The 8-Byte Copy That Should Have Been 4
BusyBox ash boots, runs commands, seems fine. Then bash crashes with a
stack canary corruption. GDB shows rep movsb in the usercopy trailing-bytes
path wrote 8 bytes when we asked for 4. The Rust code is correct. The
compiler generates correct code. Something else changes rdx before it
reaches the assembly. Except it doesn't — the bug is in the assembly itself.
The symptom
A write::<c_int> (4 bytes) to userspace overwrites the stack canary at
fsbase+0x28. The watchpoint shows the copy wrote to an 8-byte range
starting exactly 4 bytes before the canary. Kernel pointer bytes leaked
into the canary location.
The root cause
The x86_64 usercopy assembly had two copy paths:
copy_to_user:
cmp rdx, 8
jb .Lbyte_copy // < 8 bytes: simple path
// ... alignment + bulk qword copy ...
usercopy1:
rep movsb // leading bytes
.Laligned:
rep movsq // bulk qwords
rep movsb // trailing bytes
ret
.Lbyte_copy:
mov rcx, rdx
jmp usercopy1 // BUG: falls through to .Laligned!
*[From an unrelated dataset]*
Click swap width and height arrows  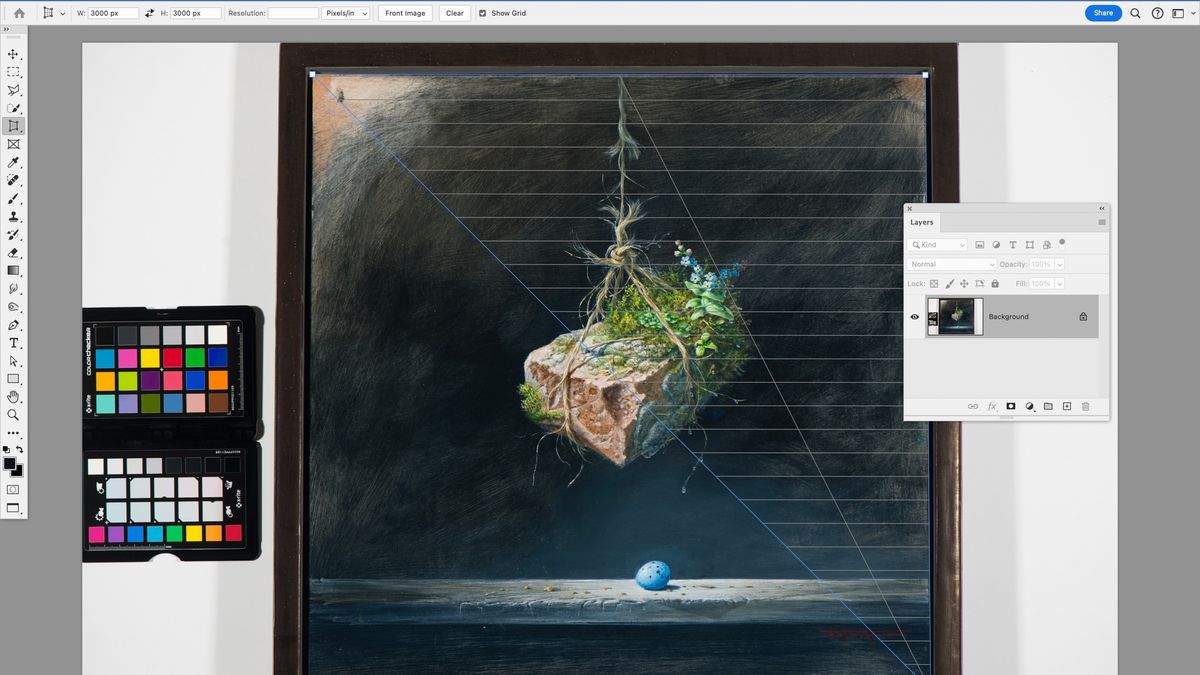point(149,13)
.Lbyte_copy jumped to usercopy1 (rep movsb) for the simple copy.
But usercopy1 has no ret — it falls through to .Laligned, which
executes the qword bulk copy AND trailing bytes copy again. For a
4-byte copy: 4 bytes from byte_copy + 0 qwords + 4 trailing = 8 bytes
total. Every copy under 8 bytes was doubled.
The fix: .Lbyte_copy gets its own rep movsb; ret with a new
usercopy1d label. No fall-through.
Why existing tooling couldn't catch it
Our Rust-level instrumentation logged buf.len() which correctly showed 4.
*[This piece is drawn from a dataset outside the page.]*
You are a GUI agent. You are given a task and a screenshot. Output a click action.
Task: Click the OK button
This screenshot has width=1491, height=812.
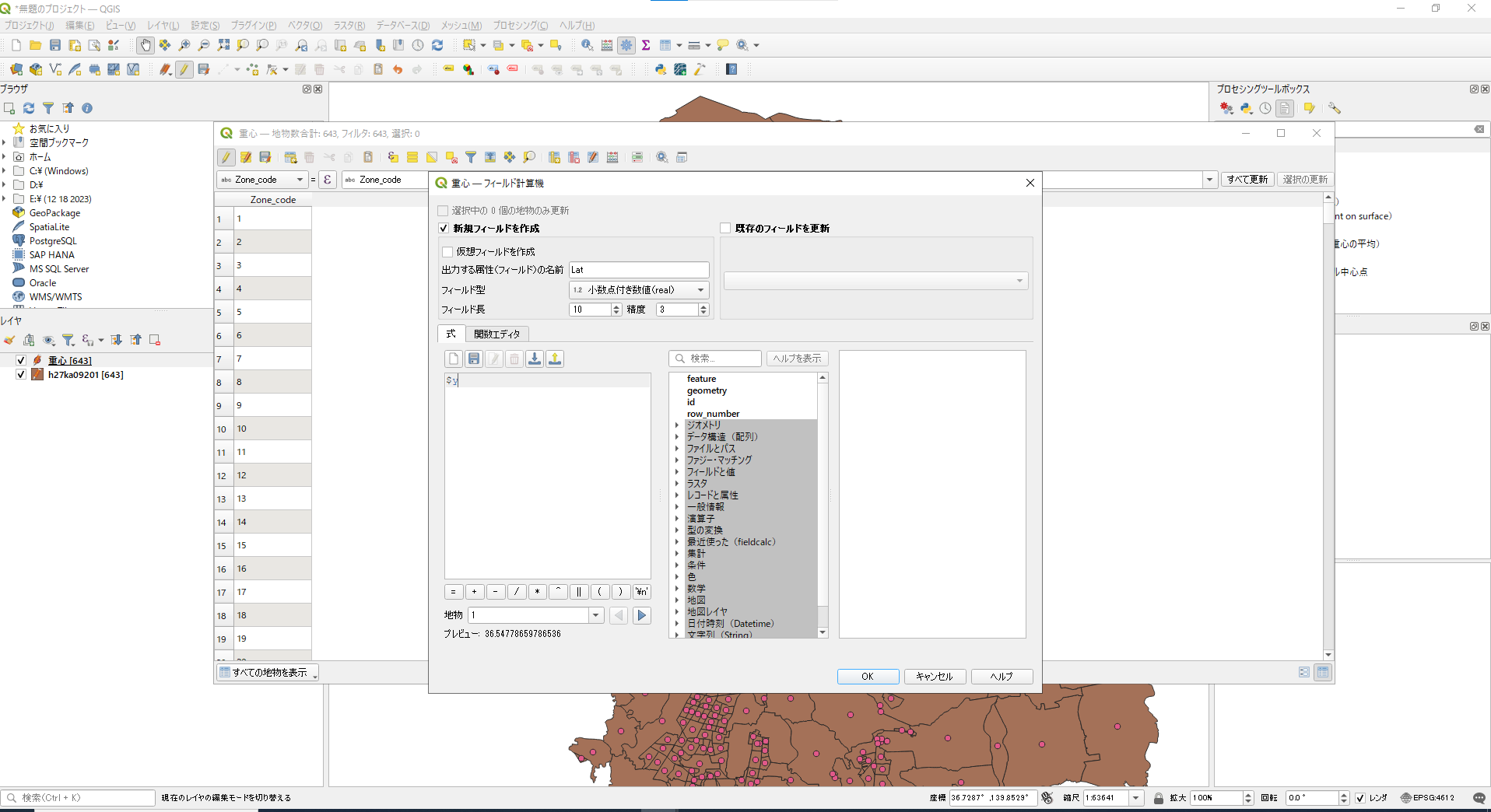click(x=868, y=677)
The canary check caught the corruption post-syscall but couldn't identify
which copy caused it — there are dozens of write::<T> calls per syscall.
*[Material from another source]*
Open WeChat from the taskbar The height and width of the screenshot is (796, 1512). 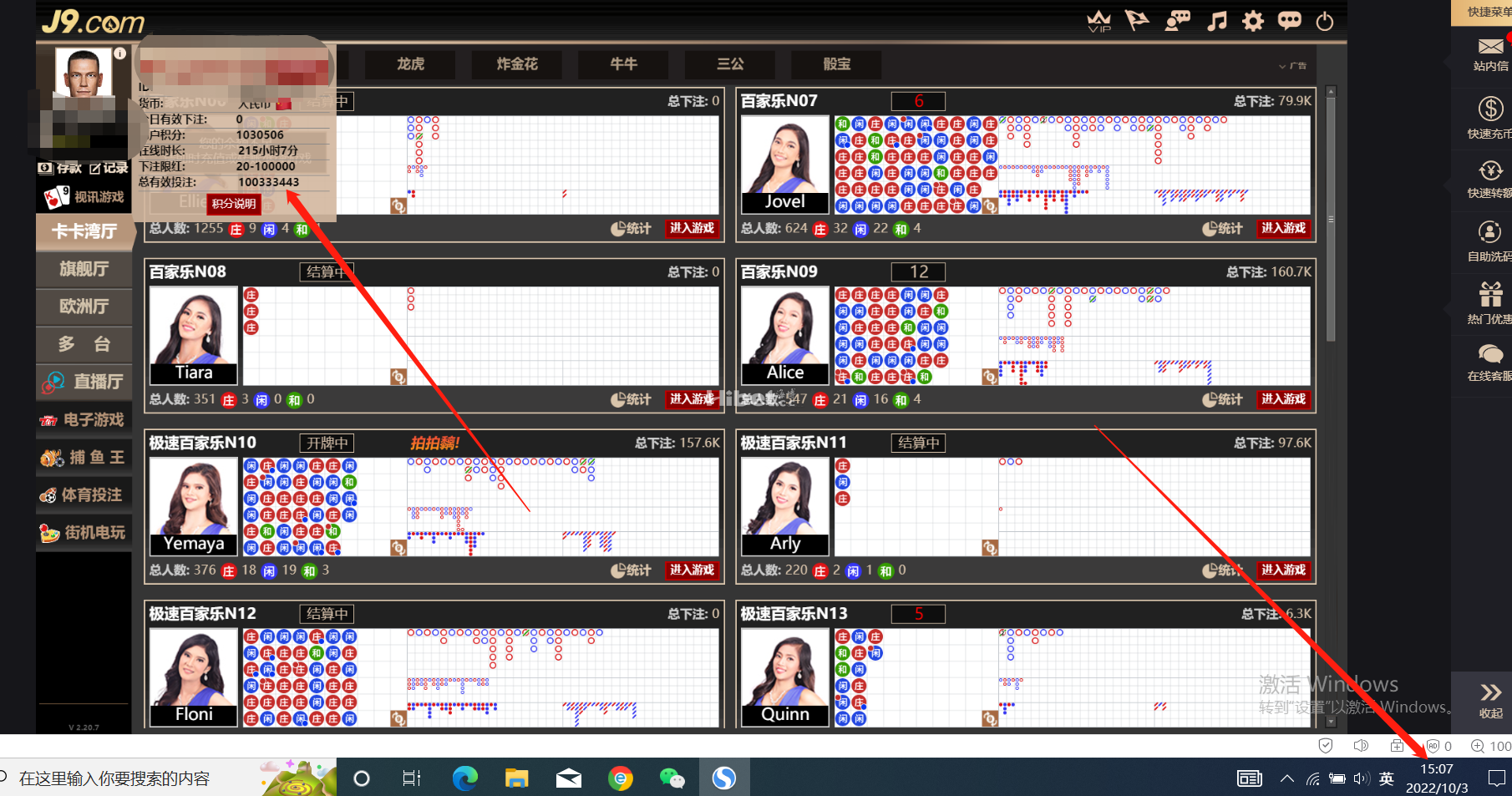(672, 778)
We needed to see what the CPU actually executed, not what Rust thought it
passed.
The debug tooling we built
Assembly-level trace ring buffer
A 32-entry ring buffer written by the copy_to_user assembly probe at
function entry, before any computation:
.Ltrace_entry:
push rax
push rcx
push r8
push rdx
lea r8, [rip + ucopy_trace_buf]
// ... compute slot ...
mov [r8 + 0], rdi // dst
mov [r8 + 8], rsi // src
mov [r8 + 16], rdx // len — the actual value
mov rcx, [rsp + 32]
mov [r8 + 24], rcx // return address
This captures the actual CPU register values — not what Rust thinks it passed. After a canary corruption, the ring buffer dump shows every recent copy with its real length and return address.
Fast path when disabled: a single cmp qword ptr [rax], 0 + not-taken
jne. Essentially zero overhead.
Structured JSONL event system
15 event types emitted as DBG {"type":"...","pid":...} lines to serial
output. Categories enabled independently via debug=syscall,signal,fault, canary,usercopy:
- SyscallEntry/Exit — strace-like with args, return values, errno names
- CanaryCheck — pre/post syscall canary comparison
- PageFault — with VMA context, resolution status
- UsercopyFault — which assembly phase (leading/bulk/trailing/small)
- UsercopyTraceDump — the ring buffer contents, auto-emitted on corruption
- Signal/ProcessFork/ProcessExec/ProcessExit — lifecycle events
- Panic — with structured backtrace (stack-allocated, panic-safe)
Usercopy context tags
Every write::<T> to userspace is wrapped with a context tag:
#![allow(unused)] fn main() { debug::usercopy::set_context("ioctl:TCGETS"); let r = arg.write::<Termios>(&termios); debug::usercopy::clear_context(); r?; }
When a fault or corruption occurs, the tag identifies the kernel operation. Instrumented: all TTY/PTY ioctls, uname, getcwd, getdents64, wait4, select, rt_sigaction, signal stack setup.
MCP debug server
21 tools exposed via the Model Context Protocol for LLM-driven debugging:
debug_summary— aggregate session statsget_usercopy_trace_dumps— the assembly ring buffer dumpsget_canary_corruptions— all detected stack corruptionsget_syscall_trace— strace-like filtered traceresolve_address— offline symbol resolution
Crash analyzer
Offline CLI tool for crash dumps and serial logs. Detects patterns (canary corruption, usercopy faults, null derefs, missing syscalls) and outputs structured JSON for LLM consumption.
Results
With the usercopy fix, BusyBox ash boots cleanly. Bash runs inside ash
with only a minor warning. ls -l works. Zero canary corruptions in a
40-second boot with debug=canary,fault enabled.
The debug tooling that was built to find this bug is now permanent infrastructure — it'll catch the next register-level bug automatically.